Foodborne illness and foodborne injury can be severe and fatal and have a negative impact on human health over the long-term period. On January 20, 2023, an unknown number of people had purchased and consumed “waakye or rice” with salad, stew, meat, gizzard, egg, among others from a food vendor at Oyibi, located in the Kpone-Katamanso Municipality in the north eastern outskirts of Accra. The disease had reportedly killed one person within 72 h after consumption of the meal and affected 53 other people. The cause or mode of transmission of this was unknown; therefore, it had to be ascertained. The additional fact that the illness had the potential to affect many more people necessitated this study to be done.
The investigation was a cross-sectional epidemiological study conducted in Oyibi and its environs in the Kpone-Katamanso Municipality and the Adenta Municipality. Anybody who ate food from the food vendor at Bush Canteen in Oyibi and presented with vomiting or diarrhea or abdominal cramps from January 22 to February 2, 2023 was studied. Permission was sought from the municipal assembly and municipal health directorate for this study.

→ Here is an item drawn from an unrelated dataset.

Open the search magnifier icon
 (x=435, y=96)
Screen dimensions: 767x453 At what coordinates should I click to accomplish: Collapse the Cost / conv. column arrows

Of the 62 persons who ate the food contacted, only 59 of them developed signs and symptoms and reported to a health facility. The population of the municipality is 426,098, making an attack rate 0.015% with one mortality (1.7%) case fatality. The study was a point source outbreak with an incubation period of 2 h minimum to 56 h maximum at an average of 15 h. Chlorpyrifos (33.4ppb) was detected in the stored tomato stew. E. coli, Bacillus cereus, and Clostridium perfringens detected in these samples were less than 10 cfu/g. Staphylococcus spp. was isolated from both implicated tomato stew (100,000 cfu/g) and stored stew (500,000 cfu/g).
An outbreak of foodborne illness was established at Oyibi Kpone Katamanso Municipality in the Greater Accra Region. The outbreak was a point source which started on January 20, 2023. It was established that people who ate stew, waakye, macaroni and plantain were more likely to fall ill, and the stew was a possible source of the outbreak.